LINQ to SQL: Single Data Context or Multiple Data Contexts?


One of the biggest questions that often arises when a LINQ to SQL newbie begins to think about how he/she is going to architect the data layer is whether to split the data model into multiple data contexts or put the entire model into a single context. This question is usually due to concerns about performance and/or difficulty of maintaining the model. The purpose of this article is to debunk those myths and explain why using at most one data context per strongly connected group of tables is not only the best solution, it is the only reasonable solution.

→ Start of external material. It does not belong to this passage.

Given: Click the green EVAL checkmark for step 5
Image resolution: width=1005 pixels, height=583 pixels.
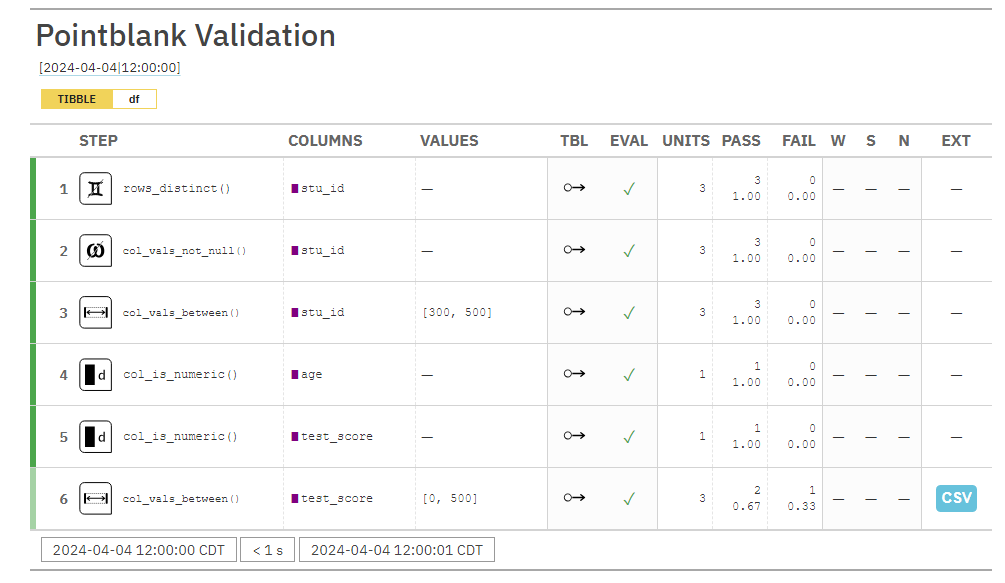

Myths About Large Data Contexts

Myth #1: Large data contexts have low performance

The first time a LINQ to SQL data context is created, the data model is loaded into memory: table mappings are created, foreign key relationships are analyzed, etc. This seems like a lot of overhead…and it is! But it only happens once in an application’s lifecycle! After the data model is loaded for the first time, it is cached in a static variable in the application’s memory. Subsequent instantiations of the data context use this cached variable and load almost instantly. To prove this, I installed two of Microsoft’s sample databases: Northwind (13 tables) and AdventureWorks (70 tables). I then ran a program that instantiated each data context 100,000 times in order to magnify any performance difference between the two contexts and recorded the total time. If the size of the data context affects performance, then the AdventureWorks context should have a higher time since it has 5x more tables than Northwind. Here is the code:

class Program
{
    const int MaxIterations = 100000;

    static void Main(string[] args)
    {
        DateTime start = DateTime.Now;

        for (int i = 0; i < MaxIterations; i++)
        {
            NorthwindDataContext nwdc = new NorthwindDataContext();
        }

        Console.WriteLine("Northwind: " + DateTime.Now.Subtract(start).TotalSeconds + " seconds");

        start = DateTime.Now;

        for (int i = 0; i < MaxIterations; i++)
        {
            AdventureWorksDataContext awdc = new AdventureWorksDataContext();
        }

        Console.WriteLine("AdventureWorks: " + DateTime.Now.Subtract(start).TotalSeconds + " seconds");
    }
}

…and here are the results:

Northwind: 3.025173 seconds
AdventureWorks: 3.0411739 seconds

After 100,000 iterations, they only had a total difference of 16 milliseconds!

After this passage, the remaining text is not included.